Outro dia um protestante me dizia que os católicos não são verdadeiros cristãos, porque rezam para imagens de gesso e madeira. São como os pagãos que adoram ídolos. Como se responde a esta crítica?

 
É muito fácil, porque não passa de uma grossa confusão. Você mesmo sabe que não é para a estátua ou o quadro que você reza, mas para a pessoa de Jesus ou do santo ali representada. Nenhum católico é tão estúpido a ponto de pensar que aquele pedaço de madeira ou a imagem de papel ouve e atende a sua oração. Ele sabe muito bem que está se dirigindo a uma pessoa, que não se vê, mas que está viva na presença de Deus, e por isso escuta com benevolência os seus pedidos e agradecimentos.

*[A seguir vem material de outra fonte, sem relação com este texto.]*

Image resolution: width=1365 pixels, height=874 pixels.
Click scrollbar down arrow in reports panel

 Nós não adoramos as imagens de Jesus, de Nossa Senhora e dos santos e santas, mas as tratamos com respeito, como qualquer pessoa faz com o retrato de um ente querido. Quem venera uma imagem, de fato está mostrando o seu amor, confiança e gratidão à pessoa nela representada. Muitas vezes, olhando para a figura de Cristo ou de um santo, podemos rezar mais facilmente e conversar com eles sobre os problemas nossos e de todo o mundo. A imagem recorda a vida deles, os seus exemplos de amor e santidade, e ao mesmo tempo ajuda a torná-los presentes em nossa vida com sua graça e seu auxílio.

Colocar a imagem de Jesus ou de Nossa Senhora num lugar de honra em nossa casa é um gesto de fé: queremos dizer que eles são para nós as pessoas mais importantes, mais queridas. É também a expressão do desejo, cheio de esperança, que eles abençoem a nossa família.

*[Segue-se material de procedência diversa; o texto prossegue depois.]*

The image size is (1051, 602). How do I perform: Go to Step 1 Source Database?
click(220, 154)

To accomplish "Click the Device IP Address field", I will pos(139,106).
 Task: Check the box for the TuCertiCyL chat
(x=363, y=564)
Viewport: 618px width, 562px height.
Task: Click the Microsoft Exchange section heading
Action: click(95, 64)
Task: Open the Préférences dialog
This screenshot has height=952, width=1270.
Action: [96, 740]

 Tudo isso não tem nada a ver com idolatria. Mas, de fato, existem também católicos supersticiosos que atribuem um poder mágico às imagens dos santos. Tratam a imagem como se fosse o próprio santo, como uma espécie de feitiço ou amuleto, que garante por si mesmo proteção e felicidade. Dão assim pretexto às acusações dos protestantes. Na verdade, a imagem sozinha não resolve nada. Ela serve só para apoiar a nossa fé em Deus e na sua palavra. É pela fé que entramos em contato com Deus e recebemos a sua graça para viver de acordo com seus mandamentos, o único caminho de felicidade e paz.

 Quando se lê no Antigo Testamento a proibição de fazer qualquer representação de Deus, o motivo é evitar aquela falsa atitude religiosa que, em vez de respeitá-lo como Senhor de nossa vida, pretende utilizá-lo para satisfazer nossos caprichos. Mas o culto das imagens, aprovado pela Igreja, longe de cair nessa aberração, ajuda o cristão a crescer na sua fé no Deus de Jesus Cristo.